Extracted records
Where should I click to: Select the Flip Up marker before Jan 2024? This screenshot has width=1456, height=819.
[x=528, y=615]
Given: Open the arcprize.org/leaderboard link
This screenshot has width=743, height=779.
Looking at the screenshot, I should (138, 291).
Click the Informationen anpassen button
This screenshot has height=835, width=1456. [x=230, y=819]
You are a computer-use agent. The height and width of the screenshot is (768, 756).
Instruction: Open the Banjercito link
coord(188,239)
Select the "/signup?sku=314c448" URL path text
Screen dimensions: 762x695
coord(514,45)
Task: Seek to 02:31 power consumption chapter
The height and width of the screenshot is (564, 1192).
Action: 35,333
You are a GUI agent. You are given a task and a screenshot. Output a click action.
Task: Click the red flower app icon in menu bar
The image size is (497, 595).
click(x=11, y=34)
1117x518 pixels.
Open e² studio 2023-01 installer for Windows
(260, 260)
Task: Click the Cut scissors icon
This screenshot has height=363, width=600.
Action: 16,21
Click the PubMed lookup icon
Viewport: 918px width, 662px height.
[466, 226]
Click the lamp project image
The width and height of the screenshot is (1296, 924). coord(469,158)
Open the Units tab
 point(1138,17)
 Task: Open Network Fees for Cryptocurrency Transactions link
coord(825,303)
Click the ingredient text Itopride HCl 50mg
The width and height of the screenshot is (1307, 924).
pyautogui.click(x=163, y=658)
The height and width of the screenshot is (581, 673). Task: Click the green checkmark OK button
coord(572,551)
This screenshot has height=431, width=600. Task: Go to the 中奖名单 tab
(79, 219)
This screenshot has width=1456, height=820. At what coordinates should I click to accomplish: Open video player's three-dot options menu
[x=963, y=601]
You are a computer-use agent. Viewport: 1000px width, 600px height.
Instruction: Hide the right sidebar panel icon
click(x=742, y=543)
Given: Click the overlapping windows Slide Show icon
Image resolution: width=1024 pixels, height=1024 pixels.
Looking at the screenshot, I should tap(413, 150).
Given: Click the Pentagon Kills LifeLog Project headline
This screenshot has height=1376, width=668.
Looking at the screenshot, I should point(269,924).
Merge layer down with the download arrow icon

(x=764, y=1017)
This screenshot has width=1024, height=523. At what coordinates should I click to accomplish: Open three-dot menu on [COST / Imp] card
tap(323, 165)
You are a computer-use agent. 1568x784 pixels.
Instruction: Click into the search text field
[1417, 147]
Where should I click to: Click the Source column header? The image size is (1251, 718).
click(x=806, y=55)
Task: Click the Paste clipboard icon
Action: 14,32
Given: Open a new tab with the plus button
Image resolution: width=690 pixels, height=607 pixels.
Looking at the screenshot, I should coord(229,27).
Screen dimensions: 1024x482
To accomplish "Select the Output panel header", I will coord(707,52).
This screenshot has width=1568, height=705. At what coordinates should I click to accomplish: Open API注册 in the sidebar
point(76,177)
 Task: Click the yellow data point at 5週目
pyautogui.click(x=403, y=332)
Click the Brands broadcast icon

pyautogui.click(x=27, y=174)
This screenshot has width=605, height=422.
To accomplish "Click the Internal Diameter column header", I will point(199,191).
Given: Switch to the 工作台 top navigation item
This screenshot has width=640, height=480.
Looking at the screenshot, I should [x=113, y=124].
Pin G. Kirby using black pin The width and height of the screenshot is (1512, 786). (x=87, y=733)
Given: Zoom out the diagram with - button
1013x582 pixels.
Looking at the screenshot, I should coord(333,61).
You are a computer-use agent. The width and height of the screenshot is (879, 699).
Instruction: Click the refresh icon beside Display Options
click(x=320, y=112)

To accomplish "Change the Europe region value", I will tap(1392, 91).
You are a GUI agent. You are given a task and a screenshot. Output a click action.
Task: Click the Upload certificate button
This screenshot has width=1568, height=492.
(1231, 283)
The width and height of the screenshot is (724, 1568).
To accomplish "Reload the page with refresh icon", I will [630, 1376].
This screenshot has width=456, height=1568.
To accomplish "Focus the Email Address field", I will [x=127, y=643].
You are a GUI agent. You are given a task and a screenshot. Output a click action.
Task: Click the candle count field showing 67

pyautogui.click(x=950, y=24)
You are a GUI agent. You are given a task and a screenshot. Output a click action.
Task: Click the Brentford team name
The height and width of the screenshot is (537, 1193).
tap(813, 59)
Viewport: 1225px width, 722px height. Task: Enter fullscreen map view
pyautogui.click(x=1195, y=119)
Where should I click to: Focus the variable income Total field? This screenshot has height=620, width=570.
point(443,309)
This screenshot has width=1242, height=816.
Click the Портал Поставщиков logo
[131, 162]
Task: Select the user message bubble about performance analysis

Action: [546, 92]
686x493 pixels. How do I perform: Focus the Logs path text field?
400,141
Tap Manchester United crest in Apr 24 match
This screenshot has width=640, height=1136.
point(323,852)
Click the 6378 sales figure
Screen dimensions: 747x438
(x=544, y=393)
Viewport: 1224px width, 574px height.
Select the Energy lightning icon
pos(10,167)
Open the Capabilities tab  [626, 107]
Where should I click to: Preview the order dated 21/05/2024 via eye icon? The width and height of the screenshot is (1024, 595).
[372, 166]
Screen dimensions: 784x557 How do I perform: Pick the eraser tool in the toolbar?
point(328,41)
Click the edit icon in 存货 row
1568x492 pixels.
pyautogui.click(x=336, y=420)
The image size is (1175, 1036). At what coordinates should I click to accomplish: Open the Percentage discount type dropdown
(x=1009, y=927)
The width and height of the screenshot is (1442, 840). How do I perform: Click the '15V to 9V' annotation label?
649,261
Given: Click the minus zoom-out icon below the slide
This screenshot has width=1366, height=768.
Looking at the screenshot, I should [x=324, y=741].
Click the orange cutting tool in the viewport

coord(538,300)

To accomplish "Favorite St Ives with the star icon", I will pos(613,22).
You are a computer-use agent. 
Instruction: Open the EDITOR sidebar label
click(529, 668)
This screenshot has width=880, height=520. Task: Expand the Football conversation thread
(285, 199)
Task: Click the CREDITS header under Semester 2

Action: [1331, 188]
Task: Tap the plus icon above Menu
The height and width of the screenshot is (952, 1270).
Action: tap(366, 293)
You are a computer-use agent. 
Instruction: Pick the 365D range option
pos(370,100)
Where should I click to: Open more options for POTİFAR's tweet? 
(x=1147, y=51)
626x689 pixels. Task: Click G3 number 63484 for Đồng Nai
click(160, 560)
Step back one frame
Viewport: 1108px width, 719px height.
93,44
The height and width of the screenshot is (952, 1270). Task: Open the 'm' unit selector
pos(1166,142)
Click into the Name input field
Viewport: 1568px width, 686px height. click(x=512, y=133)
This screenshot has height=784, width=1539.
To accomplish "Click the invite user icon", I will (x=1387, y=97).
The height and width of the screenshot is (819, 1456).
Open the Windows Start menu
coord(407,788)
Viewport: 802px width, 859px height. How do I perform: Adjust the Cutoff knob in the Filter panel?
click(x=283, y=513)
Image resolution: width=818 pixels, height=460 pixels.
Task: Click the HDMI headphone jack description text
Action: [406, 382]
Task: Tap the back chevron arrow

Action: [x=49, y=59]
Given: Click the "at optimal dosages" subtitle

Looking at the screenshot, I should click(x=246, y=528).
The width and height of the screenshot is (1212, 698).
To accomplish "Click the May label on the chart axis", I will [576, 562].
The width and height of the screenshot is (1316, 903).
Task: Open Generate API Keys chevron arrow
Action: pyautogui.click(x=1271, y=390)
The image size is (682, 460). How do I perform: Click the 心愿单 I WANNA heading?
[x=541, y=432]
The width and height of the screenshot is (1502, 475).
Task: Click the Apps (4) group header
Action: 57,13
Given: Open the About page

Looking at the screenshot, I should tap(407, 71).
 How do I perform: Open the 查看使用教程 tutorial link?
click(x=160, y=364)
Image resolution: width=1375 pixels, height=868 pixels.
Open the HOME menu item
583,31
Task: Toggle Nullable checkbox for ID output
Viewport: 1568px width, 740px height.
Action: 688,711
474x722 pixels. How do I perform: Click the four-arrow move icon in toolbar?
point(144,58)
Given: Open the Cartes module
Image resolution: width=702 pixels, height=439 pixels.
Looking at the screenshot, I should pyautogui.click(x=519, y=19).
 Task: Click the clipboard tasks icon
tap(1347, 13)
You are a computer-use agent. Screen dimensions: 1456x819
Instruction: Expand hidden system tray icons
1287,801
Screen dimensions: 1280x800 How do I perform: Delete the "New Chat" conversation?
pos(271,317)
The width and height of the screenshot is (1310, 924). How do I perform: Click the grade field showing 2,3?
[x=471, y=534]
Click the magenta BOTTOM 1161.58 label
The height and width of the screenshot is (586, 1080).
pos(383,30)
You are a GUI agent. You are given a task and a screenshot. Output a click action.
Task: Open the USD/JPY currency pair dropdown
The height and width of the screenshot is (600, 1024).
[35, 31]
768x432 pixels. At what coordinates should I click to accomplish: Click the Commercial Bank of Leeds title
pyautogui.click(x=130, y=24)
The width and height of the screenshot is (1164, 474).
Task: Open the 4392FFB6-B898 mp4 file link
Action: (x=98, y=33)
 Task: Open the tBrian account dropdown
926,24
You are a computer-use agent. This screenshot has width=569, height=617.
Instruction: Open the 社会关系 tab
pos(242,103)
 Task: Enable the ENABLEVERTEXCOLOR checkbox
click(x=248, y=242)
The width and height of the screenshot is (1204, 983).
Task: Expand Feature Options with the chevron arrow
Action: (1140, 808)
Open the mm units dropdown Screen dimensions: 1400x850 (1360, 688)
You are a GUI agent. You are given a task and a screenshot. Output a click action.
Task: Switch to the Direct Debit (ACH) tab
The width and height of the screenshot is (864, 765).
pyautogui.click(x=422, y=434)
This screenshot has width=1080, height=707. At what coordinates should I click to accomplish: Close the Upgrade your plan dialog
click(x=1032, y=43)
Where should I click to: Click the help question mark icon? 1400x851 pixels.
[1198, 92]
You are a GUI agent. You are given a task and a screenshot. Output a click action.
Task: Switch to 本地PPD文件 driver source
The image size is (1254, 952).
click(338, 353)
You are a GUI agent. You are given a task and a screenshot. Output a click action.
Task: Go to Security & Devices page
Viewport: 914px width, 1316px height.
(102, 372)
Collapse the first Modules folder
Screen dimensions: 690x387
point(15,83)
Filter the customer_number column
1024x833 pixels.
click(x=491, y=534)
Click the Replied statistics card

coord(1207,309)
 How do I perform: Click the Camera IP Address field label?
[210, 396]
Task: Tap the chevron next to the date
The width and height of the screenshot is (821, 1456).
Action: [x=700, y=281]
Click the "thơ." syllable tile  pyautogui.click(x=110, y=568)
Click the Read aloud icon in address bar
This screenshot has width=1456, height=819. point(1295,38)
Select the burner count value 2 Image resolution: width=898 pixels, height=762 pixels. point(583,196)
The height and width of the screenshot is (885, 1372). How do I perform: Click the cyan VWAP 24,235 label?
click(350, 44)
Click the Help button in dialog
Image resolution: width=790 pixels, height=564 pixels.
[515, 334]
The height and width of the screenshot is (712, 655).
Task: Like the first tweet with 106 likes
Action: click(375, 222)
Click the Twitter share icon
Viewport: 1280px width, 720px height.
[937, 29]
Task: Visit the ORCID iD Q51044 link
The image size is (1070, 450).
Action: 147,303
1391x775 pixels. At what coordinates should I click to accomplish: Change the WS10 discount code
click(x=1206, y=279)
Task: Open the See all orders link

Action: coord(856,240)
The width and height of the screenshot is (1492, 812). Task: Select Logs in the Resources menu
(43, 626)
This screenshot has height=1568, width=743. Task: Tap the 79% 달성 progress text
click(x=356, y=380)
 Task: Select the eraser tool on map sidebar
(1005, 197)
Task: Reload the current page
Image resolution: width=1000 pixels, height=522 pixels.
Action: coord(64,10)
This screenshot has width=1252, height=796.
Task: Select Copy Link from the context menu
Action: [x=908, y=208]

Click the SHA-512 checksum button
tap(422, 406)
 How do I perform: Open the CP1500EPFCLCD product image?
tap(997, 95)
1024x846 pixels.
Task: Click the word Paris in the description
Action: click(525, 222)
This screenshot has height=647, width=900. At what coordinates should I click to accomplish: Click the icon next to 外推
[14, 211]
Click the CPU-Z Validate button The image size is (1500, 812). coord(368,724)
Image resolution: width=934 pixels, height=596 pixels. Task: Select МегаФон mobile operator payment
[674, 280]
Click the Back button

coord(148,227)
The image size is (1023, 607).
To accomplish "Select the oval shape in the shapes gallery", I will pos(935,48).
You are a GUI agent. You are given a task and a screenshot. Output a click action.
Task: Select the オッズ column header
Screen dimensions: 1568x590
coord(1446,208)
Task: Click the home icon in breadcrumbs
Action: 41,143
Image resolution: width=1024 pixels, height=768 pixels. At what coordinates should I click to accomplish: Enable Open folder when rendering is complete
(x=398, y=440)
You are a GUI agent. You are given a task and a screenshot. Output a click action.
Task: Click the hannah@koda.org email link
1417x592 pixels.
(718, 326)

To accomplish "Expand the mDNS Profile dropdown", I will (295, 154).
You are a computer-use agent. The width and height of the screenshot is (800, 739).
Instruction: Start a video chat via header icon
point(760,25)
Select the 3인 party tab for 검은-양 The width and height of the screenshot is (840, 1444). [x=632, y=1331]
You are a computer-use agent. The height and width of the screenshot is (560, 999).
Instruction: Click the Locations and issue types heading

TASK GOAL:
Write out each line of the data above in which the word "button" appears.

FINISHED ANSWER:
Click the Informationen anpassen button
The height and width of the screenshot is (581, 673). Task: Click the green checkmark OK button
Given: Open a new tab with the plus button
Given: Zoom out the diagram with - button
Task: Click the Upload certificate button
Click the Help button in dialog
Click the SHA-512 checksum button
Click the CPU-Z Validate button The image size is (1500, 812). coord(368,724)
Click the Back button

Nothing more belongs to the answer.